#3 Running Together, Filling the Gaps

Hello! This is the third entry in Team Belladona's development log.
It hasn't been long since the two of us started, but our ways of working are already clicking into place. We're in touch every day on Discord — sharing progress, catching what the other missed, naturally filling in each other's gaps. There's a certain feeling that comes from knowing roughly where your teammate is without having to ask. That's the quiet pleasure of working as a team.
This week also called for an agreement on how we'd use Spine together within Unity. Installing the Spine runtime package is just the start — we also needed to align on how we'd actually use it. We settled on naming conventions for directional skins and animations, and we've been working from that shared standard ever since. It sounds like a small thing, but agreements like this are what make it possible to connect each other's work without friction down the line.
Hyoni: Noah, Brought to Life in Two Sizes
This week, I focused on the Spine work for Noah's character.

Noah is Anne's older brother, and he appears in different forms depending on whether you're in the world or dialogue part of the game. For the world part, we decided to use standing images for conversations as a way to keep resource costs down — which means I'm building both a small version and a full-size version separately. The small Noah for the world part is now at its first complete stage, and I'm currently working on the full-size version.

Honestly, I thought something like the above would be done in a day. Then Panthera, drawing on his experience making visual novels, pointed out that each character needs around 7 to 8 expressions and poses. The moment I heard that, it clicked — this was absolutely not a one-day job.
When you're playing other games, these things go by without a second thought. But when you're the one making it, you start to see how these small details are exactly what breathe life into a game.

This week also had me thinking a lot about combat design. We had a direction — "RPG-style combat" — but the specifics of how that combat would actually play out weren't clear yet. Talking it through with Panthera, I've been taking the lead on shaping the overall flow and feel of the battles. It's not a finished picture yet, but the outline is slowly coming into focus.
Panthera: The Wrong Turns Were Worth It
I took quite a few detours this week.
The plan was to implement 2.5D within a 2D environment. I tried all sorts of approaches — combing through the docs, leaning on AI — but nothing felt quite right. I had a sense that something was fundamentally off, but I couldn't pinpoint where.
Then Hyoni showed me a Unity project she'd built around camera perspective. It was a simple, smoothly moving prototype, and the moment I looked at her code, something clicked.

To build 2.5D, you have to start from a 3D environment. Looking back, it's obvious — trying to add 0.5D on top of 2D is nearly impossible by design. Carving 2.5D out of 3D is the far more natural approach.

In hindsight, none of this was entirely unexpected. I never assumed it would work cleanly on the first try — running into walls and finding your way around them is part of the process. From that perspective, my goal was to have the core flow designed by next week, and honestly, progress has been faster than expected.

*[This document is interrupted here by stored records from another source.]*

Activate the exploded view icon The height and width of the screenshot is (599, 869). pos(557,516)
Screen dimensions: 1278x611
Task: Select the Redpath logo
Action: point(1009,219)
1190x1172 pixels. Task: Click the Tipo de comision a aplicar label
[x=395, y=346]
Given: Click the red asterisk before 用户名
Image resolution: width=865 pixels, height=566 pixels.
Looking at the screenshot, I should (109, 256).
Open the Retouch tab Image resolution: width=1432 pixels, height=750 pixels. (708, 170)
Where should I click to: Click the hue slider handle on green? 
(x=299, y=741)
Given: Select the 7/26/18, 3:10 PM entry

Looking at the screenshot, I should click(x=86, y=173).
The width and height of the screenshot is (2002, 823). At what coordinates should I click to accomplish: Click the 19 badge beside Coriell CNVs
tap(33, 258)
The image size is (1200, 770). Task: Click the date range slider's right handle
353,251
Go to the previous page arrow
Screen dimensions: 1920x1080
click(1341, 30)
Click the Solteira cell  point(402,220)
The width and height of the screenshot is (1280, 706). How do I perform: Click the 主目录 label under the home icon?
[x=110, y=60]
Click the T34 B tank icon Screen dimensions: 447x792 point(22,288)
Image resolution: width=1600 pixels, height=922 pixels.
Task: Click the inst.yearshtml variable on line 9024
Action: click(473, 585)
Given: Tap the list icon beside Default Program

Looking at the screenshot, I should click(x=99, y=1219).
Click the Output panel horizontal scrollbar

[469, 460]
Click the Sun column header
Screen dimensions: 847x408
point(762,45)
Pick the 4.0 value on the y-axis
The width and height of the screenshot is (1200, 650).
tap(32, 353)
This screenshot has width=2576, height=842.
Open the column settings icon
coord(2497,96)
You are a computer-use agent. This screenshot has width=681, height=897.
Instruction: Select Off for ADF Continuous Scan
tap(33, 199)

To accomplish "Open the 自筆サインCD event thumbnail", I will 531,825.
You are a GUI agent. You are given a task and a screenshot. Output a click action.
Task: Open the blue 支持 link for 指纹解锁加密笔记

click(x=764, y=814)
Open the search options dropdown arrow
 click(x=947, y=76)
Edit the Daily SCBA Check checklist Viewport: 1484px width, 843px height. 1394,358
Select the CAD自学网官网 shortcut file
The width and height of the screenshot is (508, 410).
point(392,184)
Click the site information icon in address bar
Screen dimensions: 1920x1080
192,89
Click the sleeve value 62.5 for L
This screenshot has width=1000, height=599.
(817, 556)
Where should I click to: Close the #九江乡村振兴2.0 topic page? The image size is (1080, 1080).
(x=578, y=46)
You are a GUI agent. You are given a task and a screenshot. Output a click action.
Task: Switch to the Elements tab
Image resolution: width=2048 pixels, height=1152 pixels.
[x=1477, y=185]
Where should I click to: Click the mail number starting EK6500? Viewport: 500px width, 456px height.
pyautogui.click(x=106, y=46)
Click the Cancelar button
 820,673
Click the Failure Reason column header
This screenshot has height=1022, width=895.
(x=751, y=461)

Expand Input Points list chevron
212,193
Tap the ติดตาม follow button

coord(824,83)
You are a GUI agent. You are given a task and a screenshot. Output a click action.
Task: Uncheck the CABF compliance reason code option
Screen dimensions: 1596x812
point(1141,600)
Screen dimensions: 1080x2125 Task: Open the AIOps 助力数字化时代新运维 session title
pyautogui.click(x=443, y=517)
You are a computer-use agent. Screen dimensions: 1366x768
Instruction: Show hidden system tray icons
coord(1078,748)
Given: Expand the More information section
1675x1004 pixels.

Once I committed to the switch, I moved the project over to v2 in a 3D environment. The working methods carried over well enough that the transition wasn't jarring — I've been building on the movement implementation and attaching the combat and timing systems in line with the framework's conventions. A bit more polish and we'll have a development flow clean enough to duplicate and use as a template. The detours happened, but they've turned into a foundation I can actually build on.

Closing
The more we dig into the details, the more we realize just how large the world Hyoni had in mind really is. Trying to build all of it at once would be a road to nowhere. So our strategy is clear: break it down into what we can actually do right now, and build it out one piece at a time. This week was a small step, but a certain one.